Psikoloji alanındaki yeni bir araştırmaya göre, ahlaki kaygılar yüzünden insanlar daha az affedici olabiliyor. Hatta, kendi değerlerine aykırı davranışlar sergileyen insanları tek kalemde silebiliyor.

Psychologytoday.com’da yer alan bir araştırmaya göre davranış şekli bize uygun olmayan insanları değerlendirirken temkinli olmak ama ahlaki durumların esneklik gerektirdiğini unutmamak gerekiyor.
Bağışlayıcı olmak şart mı?
Güçlü bir ahlaki pusulaya sahip olmak, genellikle bağışlayıcılıkla ilişkilendirilir. Pek çok dini gelenek de başkalarının günahlarının affedilmesini salık verir. Ama yeni araştırmalar, insanların günlük yargılarında tam tersi bir eğilim sergilediğini gösteriyor.
Franklin&Marshal College’da psikoloji alanında çalışan Dr. Joshua Rotman’ın, Emily Foster-Hanson ve Sam Bellersen’la birlikte yaptığı yeni araştırma, insanların değerlerinin, ahlaki karakter yargılarını nasıl şekillendirdiği sorusuna yanıt arıyor. Ve bu araştırma, ahlakın yüce gönüllülüğe karşı olduğunu gösteriyor.

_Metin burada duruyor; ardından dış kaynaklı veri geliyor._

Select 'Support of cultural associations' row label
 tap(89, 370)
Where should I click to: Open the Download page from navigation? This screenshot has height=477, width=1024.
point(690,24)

İkilemlerde ne tepki gösterecek?
Araştırmada, katılımcılara ahlaki ikilemlerle karşı karşıya kalan insanlar hakkında bir dizi senaryo sunuldu. Her durumda, senaryodaki ana karakter, rakip bir ahlaki hedefi – örneğin adil olmak – desteklemek için tipik bir ahlaki eğilimine (örneğin sadık davranmak) karşı çıktı. Daha sonra katılımcılardan karakterin ahlaki eğilimini değerlendirmeleri istendi. Örneğin, karakterin derinlerde sadık bir kişi olup olmadığı.
Tek bir hata yetti
Katılımcıların kendi manevi değerleri hakkında da bilgi sahibi olunan araştırmada, çok çeşitli senaryolar arasında, katılımcılar, karakteri geçici bir hatadan sonra ‘azalan bir ahlaki öze sahip’ diye değerlendirdiler.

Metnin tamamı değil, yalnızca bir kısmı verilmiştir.